Veröffentlicht am 16. Februar 2012 von

Khanda, religiöses Symbol der Sikhs

Vor dem Frankfurter Oberlandesgericht wird heute ein recht merkwürdiges Verfahren gegen 5 Angehörige der vor allem in Nordindien und Pakistan beheimateten Religionsgemeinschaft der Sikhs wegen Verdachts der Mitgliedschaft in einer terroristischen Vereinigung, Verabredung zum Mord sowie Planung von Sprengstoffattentaten fortgesetzt. Im zweiten Anlauf soll ein Zeuge vernommen werden, der von einem der Angeklagten – meinem Mandanten – beschuldigt wird, als Scharfmacher und Anstifter hinter den terroristischen Aktivitäten zu stehen, von denen sich mein Mandant deutlich distanziert. Die Angeklagten sollen Mitglied der Khalistan Zindabad Force und anderer auf der UN-Terror-Liste aufgeführter Organisationen sein, deren Ziel es angeblich ist, auch mittels Gewalt im Punjab einen unabhängigen Sikh-Staat Khalistan zu errichten.

In dem seit einigen Monaten anhängigen Verfahren sind schon zahlreiche illustre Zeugen, darunter zum Teil höherrangige Mitarbeiter des Verfassungsschutzes, des Bundesnachrichtendienstes, des Bundeskriminalamtes sowie des hessischen Landeskriminalamtes vernommen worden.
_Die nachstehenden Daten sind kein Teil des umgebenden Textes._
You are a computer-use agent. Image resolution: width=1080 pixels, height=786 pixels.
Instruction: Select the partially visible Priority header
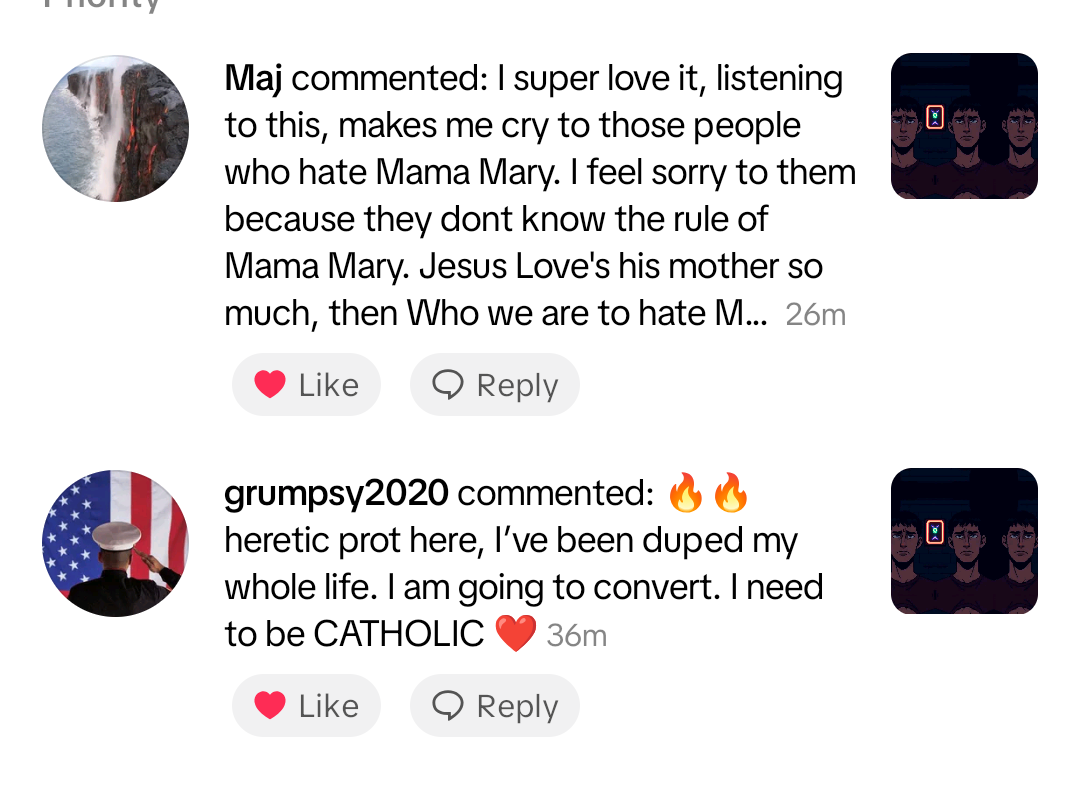tap(100, 5)
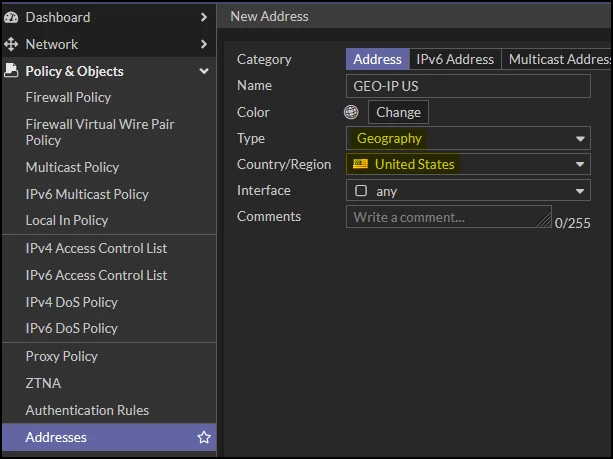Open the Firewall Policy menu item
Viewport: 613px width, 459px height.
[x=68, y=97]
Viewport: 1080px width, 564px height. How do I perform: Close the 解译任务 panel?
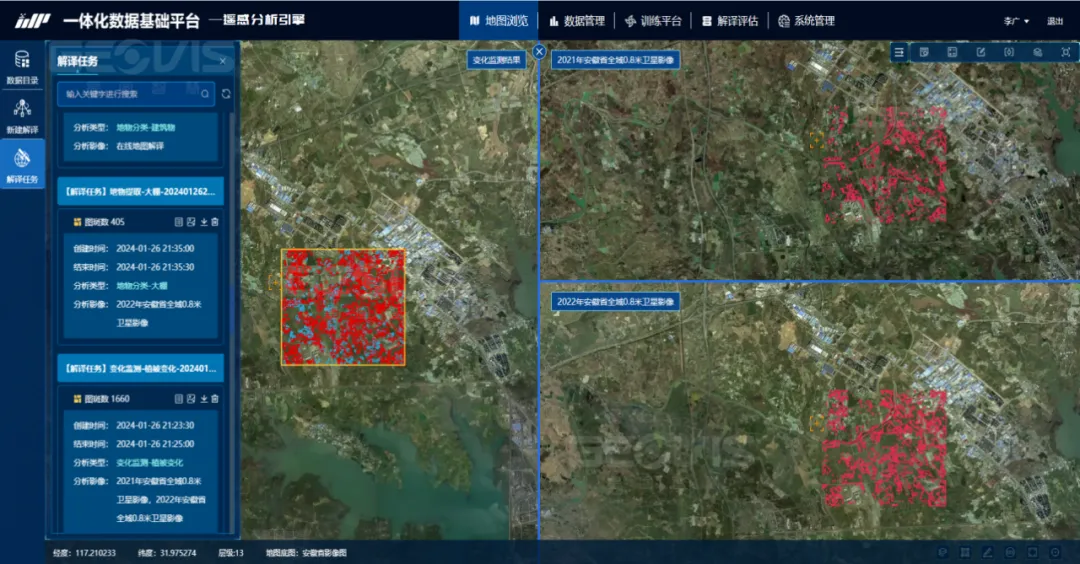(222, 62)
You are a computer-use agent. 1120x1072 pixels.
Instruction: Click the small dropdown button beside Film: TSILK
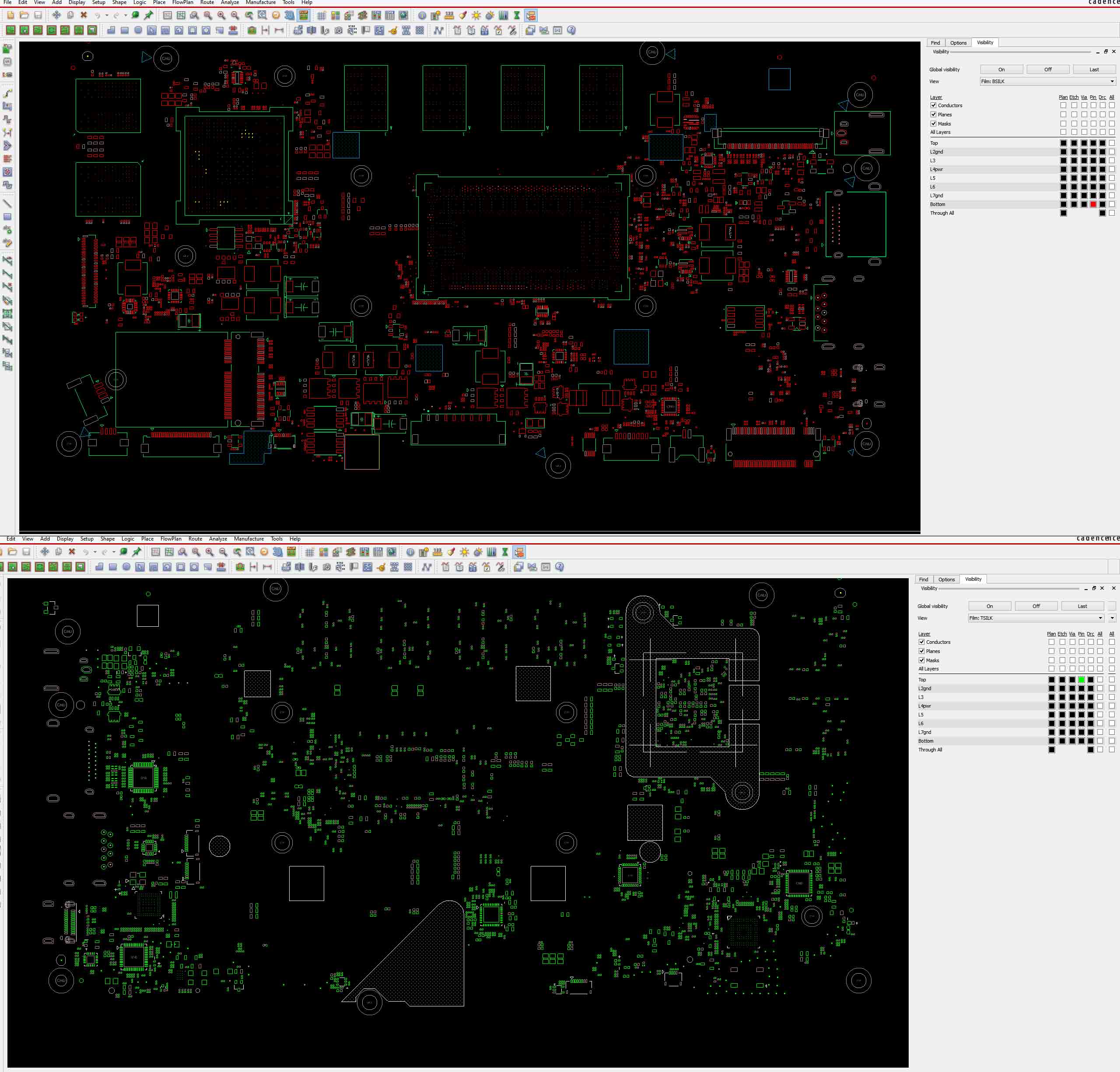tap(1112, 618)
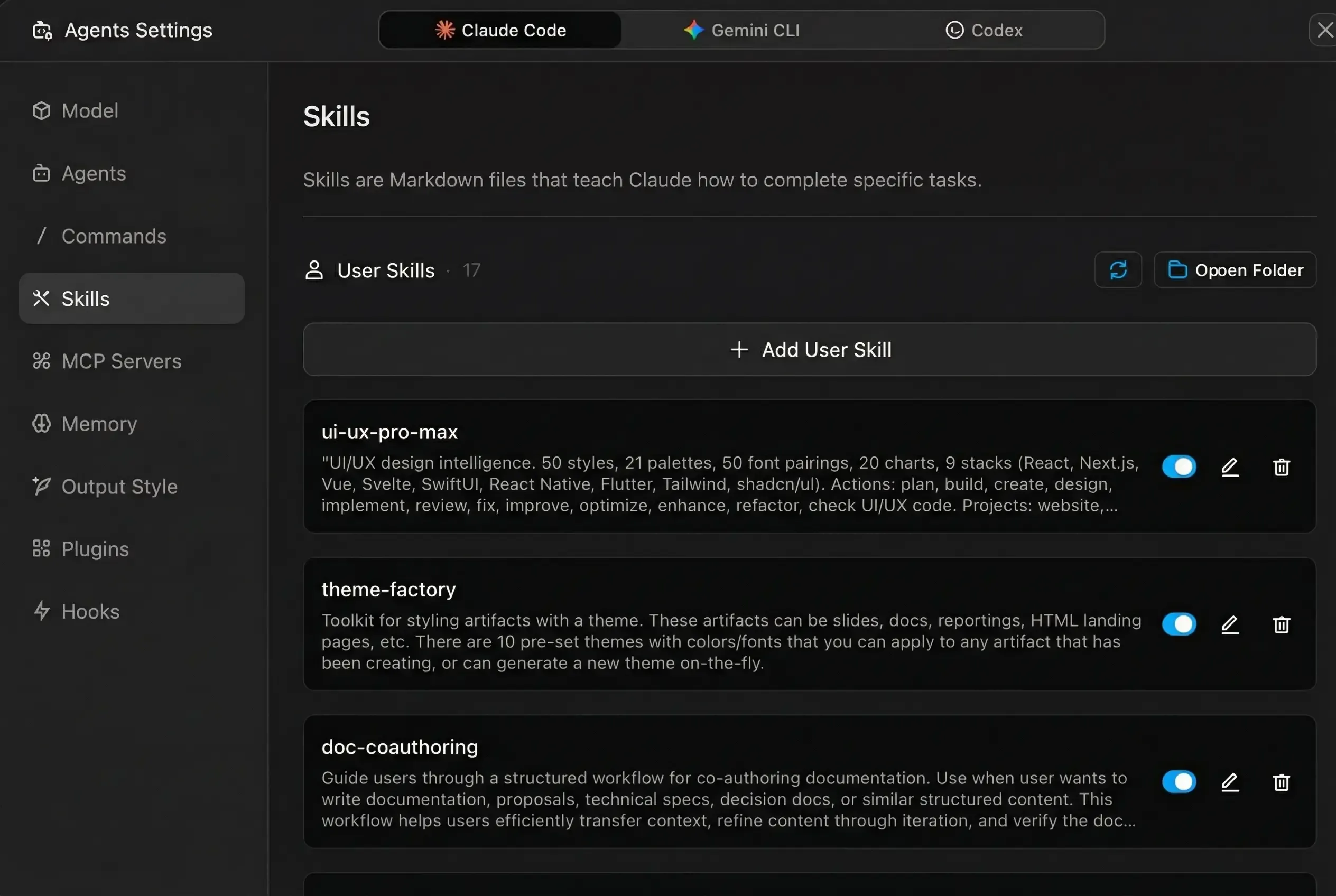
Task: Edit the doc-coauthoring skill
Action: tap(1230, 782)
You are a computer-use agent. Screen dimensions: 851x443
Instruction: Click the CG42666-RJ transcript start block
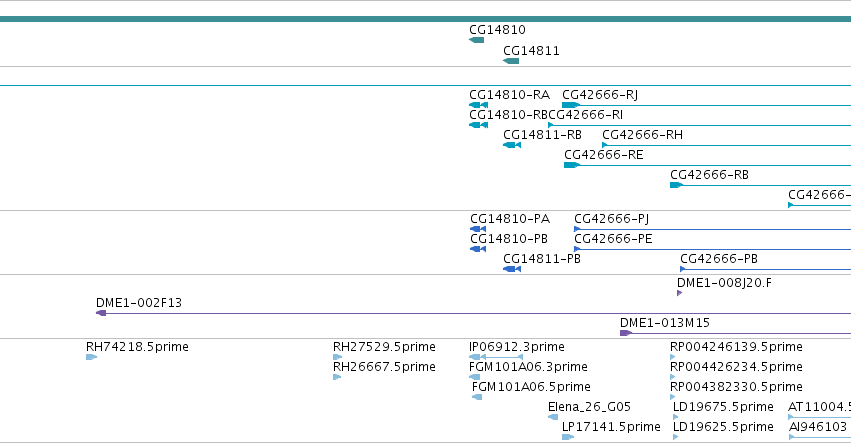click(x=571, y=105)
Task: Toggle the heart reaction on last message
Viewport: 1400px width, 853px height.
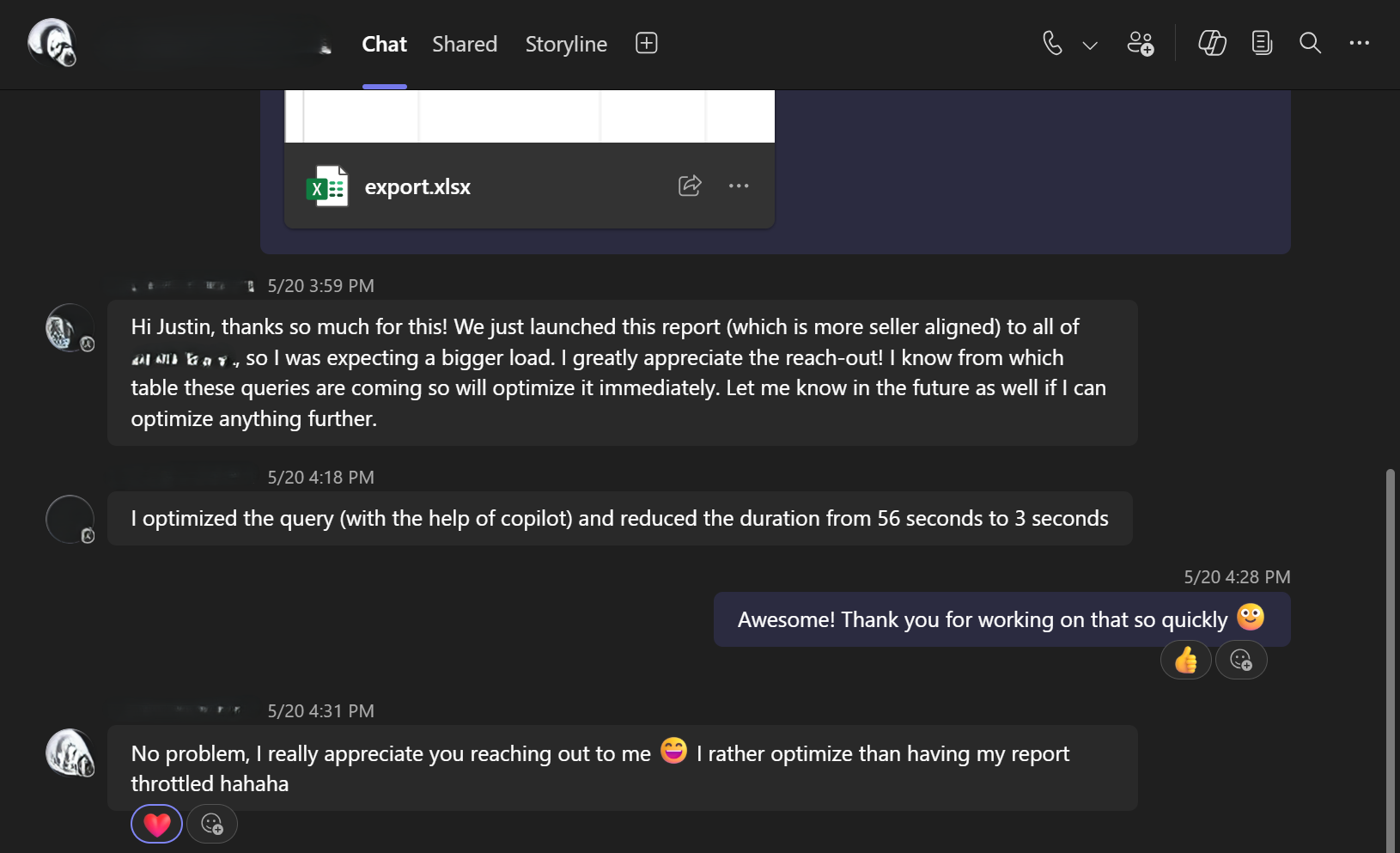Action: coord(156,825)
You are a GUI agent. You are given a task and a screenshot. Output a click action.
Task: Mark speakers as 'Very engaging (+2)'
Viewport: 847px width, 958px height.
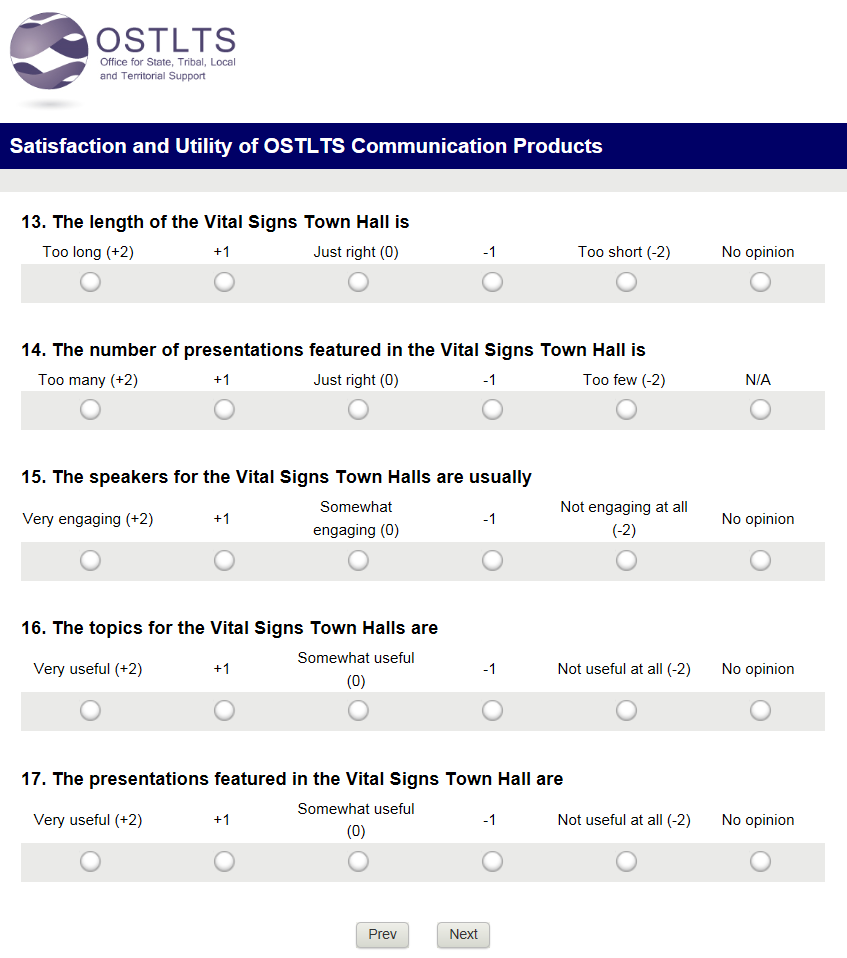coord(90,560)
Eines hatten alle gemeinsam: Wenn ich sie wegen des heute zu vernehmenden Zeugen befragte, fielen sie – nach meinem Eindruck auch zum Ärger des Gerichts – durch  vornehmes Schweigen auf und beriefen sich auf mangelnde Aussagegenehmigung. Keine Antwort zu der Frage, ob der Mann – ebenfalls ein Sikh – Informant, Vertrauensperson oder gar Agent der genannten staatlichen Institutionen sei. Auch die Bundesanwaltschaft, die in dem Verfahren die Anklage vertritt, äußert sich nicht zu Erkenntnissen über den Mann. Manchmal kann Schweigen durchaus beredt sein, finde ich.

Dem Zeugen steht kein Zeugnisverweigerungsrecht zu. Auch kann er sich nicht auf eine fehlende Aussagegenehmigung berufen, da er kein Angehöriger des öffentlichen Dienstes ist. Allerdings stünde ihm ein sogenanntes Auskunftsverweigerungsrecht zu, wenn er sich im Falle wahrheitsgemäßer Aussage selbst belasten müsste. Vor ein paar Wochen wurde ein erster Versuch unternommen, den Mann vor Gericht zu vernehmen. Der gab an, den Umfang eines etwaigen Auskunftsverweigerungsrechtes nicht zu verstehen. Deshalb hat ihm der Senatsvorsitzende in großer Fürsorge einen Zeugenbeistand bestellt, der heute wohl gemeinsam mit ihm vor Gericht erscheinen wird. Ich denke, dass der Mann sich mit anwaltlicher Beratung in einen Mantel des Schweigens hüllen wird. Was bedeuten würde, dass nach wie vor der Verdacht besteht, dass Verfassungsschutz, Geheimdienst und Polizeibehörden einen potenziellen terroristischen Rädelsführer decken, während andere, in der Hierarchie nachrangige Tatverdächtige angeklagt sind. Ein wenig befriedigender Zustand, wie ich meine. Aber vielleicht gibt es ja eine Überraschung, warten wir´s ab.